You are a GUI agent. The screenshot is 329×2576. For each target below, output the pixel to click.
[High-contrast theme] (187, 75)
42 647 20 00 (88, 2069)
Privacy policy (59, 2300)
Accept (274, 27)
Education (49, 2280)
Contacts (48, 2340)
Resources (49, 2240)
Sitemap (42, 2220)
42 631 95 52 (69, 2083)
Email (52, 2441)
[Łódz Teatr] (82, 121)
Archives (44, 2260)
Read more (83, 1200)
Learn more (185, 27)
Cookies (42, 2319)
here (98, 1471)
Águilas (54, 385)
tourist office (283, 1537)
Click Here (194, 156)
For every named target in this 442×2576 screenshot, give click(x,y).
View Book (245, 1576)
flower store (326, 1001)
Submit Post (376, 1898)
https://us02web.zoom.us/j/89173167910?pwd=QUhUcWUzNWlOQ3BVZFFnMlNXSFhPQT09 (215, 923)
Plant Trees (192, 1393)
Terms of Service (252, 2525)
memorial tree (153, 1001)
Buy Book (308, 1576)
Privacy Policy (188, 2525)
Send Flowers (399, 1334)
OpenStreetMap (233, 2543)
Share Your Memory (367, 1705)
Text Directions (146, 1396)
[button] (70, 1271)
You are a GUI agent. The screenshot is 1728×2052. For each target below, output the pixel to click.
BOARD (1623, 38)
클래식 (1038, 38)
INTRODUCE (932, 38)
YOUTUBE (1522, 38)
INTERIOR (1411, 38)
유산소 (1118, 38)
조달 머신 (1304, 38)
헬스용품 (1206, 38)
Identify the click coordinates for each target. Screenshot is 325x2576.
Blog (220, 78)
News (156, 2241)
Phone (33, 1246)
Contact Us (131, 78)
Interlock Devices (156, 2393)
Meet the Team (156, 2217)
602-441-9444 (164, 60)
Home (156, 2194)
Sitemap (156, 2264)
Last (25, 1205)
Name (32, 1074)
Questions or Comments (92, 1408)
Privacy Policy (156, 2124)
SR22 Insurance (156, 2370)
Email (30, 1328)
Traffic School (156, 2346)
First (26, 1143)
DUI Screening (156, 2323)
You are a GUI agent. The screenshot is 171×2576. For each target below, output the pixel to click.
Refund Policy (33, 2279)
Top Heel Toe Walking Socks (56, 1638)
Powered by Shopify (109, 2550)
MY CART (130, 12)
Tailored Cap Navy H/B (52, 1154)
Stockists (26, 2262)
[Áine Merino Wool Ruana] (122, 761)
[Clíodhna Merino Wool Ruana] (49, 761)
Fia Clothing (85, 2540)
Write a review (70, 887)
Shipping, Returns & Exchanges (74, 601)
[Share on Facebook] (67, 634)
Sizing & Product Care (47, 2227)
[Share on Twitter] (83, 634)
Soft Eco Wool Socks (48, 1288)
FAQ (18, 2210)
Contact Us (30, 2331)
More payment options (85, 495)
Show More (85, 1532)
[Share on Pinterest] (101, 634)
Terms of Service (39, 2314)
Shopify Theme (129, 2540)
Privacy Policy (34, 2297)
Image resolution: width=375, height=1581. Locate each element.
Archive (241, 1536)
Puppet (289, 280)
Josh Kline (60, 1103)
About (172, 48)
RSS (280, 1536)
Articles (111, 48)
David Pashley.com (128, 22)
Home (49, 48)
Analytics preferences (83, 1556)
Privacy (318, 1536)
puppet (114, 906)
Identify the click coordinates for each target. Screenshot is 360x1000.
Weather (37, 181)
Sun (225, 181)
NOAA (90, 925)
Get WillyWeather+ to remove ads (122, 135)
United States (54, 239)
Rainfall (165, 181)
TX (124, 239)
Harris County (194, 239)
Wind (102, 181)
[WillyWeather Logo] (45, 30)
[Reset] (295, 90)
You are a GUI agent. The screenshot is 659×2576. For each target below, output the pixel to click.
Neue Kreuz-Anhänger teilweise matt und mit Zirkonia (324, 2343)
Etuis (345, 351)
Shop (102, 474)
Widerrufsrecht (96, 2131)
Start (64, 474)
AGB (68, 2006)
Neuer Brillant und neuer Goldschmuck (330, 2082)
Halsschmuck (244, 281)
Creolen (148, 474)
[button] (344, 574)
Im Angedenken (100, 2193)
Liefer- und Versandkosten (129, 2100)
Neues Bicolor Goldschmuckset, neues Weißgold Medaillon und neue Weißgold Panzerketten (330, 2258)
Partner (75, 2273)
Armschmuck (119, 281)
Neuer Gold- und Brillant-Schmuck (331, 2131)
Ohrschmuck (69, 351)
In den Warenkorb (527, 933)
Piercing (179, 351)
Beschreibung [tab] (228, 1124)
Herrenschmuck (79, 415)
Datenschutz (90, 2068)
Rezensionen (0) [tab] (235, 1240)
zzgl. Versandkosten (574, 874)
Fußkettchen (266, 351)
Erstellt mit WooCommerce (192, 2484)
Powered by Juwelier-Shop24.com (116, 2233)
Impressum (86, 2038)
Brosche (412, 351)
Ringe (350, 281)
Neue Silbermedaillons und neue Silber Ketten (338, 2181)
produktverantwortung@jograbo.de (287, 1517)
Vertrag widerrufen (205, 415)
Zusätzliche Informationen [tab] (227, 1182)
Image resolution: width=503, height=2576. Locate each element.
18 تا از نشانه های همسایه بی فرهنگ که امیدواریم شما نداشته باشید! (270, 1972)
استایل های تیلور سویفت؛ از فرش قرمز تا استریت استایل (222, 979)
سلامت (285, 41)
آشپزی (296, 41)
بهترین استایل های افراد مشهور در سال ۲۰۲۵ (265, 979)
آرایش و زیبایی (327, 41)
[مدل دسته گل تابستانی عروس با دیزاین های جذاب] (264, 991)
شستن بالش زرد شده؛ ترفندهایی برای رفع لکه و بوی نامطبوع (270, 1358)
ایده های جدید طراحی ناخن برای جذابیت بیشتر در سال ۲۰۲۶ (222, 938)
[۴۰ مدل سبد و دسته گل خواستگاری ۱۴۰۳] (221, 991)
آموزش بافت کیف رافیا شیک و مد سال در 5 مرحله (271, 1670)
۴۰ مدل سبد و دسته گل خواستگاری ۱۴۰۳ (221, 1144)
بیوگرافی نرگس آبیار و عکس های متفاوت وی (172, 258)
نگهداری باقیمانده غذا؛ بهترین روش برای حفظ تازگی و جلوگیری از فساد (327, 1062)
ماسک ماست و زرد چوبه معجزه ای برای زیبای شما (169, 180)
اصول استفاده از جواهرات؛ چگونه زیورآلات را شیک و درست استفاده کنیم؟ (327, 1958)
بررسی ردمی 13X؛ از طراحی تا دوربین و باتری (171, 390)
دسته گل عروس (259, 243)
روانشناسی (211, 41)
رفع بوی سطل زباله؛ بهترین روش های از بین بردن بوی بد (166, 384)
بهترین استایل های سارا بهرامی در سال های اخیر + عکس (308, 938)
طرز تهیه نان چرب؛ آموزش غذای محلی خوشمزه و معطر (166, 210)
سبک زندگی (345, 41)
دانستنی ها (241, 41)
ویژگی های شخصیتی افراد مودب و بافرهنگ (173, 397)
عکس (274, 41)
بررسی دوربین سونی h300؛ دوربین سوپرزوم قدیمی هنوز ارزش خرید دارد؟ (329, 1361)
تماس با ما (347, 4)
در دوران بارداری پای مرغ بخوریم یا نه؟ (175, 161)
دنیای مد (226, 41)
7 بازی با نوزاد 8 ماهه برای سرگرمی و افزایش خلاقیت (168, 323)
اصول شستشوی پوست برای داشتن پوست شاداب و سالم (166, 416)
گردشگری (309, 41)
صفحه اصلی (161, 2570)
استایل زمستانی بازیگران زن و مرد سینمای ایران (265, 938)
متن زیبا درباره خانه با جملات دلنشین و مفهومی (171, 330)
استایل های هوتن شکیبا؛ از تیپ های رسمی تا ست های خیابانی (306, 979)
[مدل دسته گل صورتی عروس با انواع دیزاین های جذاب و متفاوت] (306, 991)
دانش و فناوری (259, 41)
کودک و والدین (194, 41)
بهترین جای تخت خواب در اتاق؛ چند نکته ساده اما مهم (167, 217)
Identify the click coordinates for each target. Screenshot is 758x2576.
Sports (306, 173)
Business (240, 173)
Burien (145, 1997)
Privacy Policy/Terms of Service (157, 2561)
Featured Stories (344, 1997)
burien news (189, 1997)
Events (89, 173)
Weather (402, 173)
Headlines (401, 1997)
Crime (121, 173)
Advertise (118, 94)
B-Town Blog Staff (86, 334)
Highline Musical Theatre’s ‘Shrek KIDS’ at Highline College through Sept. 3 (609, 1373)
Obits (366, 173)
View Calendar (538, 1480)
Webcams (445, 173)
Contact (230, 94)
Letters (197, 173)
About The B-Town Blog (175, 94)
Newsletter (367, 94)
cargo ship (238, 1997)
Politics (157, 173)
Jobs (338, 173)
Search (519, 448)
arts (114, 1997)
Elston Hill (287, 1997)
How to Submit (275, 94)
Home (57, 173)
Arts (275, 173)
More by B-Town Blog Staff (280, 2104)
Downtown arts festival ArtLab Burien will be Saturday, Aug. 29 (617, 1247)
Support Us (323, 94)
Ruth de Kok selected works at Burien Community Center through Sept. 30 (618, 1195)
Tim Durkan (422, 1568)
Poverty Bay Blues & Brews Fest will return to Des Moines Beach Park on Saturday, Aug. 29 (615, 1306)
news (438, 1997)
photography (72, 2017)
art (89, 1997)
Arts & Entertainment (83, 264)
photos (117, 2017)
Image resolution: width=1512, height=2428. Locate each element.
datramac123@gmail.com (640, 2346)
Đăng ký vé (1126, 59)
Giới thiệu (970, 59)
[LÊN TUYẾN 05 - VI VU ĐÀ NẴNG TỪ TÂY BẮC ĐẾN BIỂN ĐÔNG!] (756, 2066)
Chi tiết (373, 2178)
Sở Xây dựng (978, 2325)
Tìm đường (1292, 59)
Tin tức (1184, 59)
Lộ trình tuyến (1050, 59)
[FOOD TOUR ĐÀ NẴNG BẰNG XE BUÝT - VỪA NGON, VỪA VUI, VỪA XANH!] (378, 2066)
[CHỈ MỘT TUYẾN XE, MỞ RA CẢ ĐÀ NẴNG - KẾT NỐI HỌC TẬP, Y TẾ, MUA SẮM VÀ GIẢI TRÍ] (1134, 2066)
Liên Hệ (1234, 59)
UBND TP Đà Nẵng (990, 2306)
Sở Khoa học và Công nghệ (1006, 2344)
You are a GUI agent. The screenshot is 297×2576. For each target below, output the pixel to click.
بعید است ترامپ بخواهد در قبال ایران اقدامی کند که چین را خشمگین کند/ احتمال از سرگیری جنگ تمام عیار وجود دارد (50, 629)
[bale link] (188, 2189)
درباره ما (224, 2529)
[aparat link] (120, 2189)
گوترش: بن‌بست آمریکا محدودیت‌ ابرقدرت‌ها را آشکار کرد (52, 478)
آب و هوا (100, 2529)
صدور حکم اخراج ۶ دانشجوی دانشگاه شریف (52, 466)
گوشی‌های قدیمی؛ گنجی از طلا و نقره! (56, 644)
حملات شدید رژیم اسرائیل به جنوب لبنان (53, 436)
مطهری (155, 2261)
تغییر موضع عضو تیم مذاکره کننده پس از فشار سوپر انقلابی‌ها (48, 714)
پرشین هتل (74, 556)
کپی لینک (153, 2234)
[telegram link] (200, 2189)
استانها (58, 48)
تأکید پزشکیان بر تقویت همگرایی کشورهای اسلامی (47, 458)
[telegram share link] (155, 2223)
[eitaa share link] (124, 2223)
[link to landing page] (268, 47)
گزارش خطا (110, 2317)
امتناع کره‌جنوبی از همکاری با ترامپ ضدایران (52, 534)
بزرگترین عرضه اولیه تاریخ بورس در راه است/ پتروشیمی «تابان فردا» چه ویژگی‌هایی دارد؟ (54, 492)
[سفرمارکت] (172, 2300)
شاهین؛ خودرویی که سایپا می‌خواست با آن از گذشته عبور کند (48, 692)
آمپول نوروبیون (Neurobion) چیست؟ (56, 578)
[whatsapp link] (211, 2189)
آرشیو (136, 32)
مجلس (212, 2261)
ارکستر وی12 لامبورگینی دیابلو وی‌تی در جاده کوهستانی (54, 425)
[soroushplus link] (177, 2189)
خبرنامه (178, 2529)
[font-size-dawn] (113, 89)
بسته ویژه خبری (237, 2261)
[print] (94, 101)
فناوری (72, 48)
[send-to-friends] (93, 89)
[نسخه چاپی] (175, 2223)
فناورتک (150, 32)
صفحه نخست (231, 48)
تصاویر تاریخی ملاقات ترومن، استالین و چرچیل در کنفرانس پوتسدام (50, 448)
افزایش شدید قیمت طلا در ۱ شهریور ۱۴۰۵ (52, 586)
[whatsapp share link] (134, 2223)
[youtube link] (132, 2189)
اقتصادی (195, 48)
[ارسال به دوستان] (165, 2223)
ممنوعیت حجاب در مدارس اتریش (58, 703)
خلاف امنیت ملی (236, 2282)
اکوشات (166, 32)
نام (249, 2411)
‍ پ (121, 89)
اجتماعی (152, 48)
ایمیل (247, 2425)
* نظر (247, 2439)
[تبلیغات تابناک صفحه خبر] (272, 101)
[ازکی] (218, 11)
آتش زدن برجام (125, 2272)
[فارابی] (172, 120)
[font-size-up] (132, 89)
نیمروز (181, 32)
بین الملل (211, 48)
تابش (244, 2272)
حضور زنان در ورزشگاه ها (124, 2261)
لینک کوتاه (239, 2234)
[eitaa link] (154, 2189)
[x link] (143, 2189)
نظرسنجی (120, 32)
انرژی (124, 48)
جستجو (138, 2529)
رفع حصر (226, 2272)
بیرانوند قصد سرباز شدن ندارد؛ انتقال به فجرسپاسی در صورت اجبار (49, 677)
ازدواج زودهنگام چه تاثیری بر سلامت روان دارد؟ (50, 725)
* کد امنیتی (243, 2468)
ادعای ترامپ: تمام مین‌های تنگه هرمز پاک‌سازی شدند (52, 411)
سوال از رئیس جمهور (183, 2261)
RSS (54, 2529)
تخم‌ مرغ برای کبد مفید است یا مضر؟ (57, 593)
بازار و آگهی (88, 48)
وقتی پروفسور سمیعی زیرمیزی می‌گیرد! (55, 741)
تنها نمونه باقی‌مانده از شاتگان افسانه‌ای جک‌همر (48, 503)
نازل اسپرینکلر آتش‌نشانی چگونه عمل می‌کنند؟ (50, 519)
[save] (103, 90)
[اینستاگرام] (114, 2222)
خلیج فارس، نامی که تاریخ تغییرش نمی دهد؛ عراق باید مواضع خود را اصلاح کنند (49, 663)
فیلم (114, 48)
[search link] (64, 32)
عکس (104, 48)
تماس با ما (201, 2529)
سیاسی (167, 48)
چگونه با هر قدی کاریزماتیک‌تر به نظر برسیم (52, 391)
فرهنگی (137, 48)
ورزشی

-*-

§ **WORK TO COMPLETE**:
Retype the portion of the data above that starts on the line with "Neue Kreuz-Anhänger teilweise" and finishes on the line with "Partner (75, 2273)", including both of those lines.

§ **SOLVED EXERCISE**:
Neue Kreuz-Anhänger teilweise matt und mit Zirkonia (324, 2343)
Etuis (345, 351)
Shop (102, 474)
Widerrufsrecht (96, 2131)
Start (64, 474)
AGB (68, 2006)
Neuer Brillant und neuer Goldschmuck (330, 2082)
Halsschmuck (244, 281)
Creolen (148, 474)
[button] (344, 574)
Im Angedenken (100, 2193)
Liefer- und Versandkosten (129, 2100)
Neues Bicolor Goldschmuckset, neues Weißgold Medaillon und neue Weißgold Panzerketten (330, 2258)
Partner (75, 2273)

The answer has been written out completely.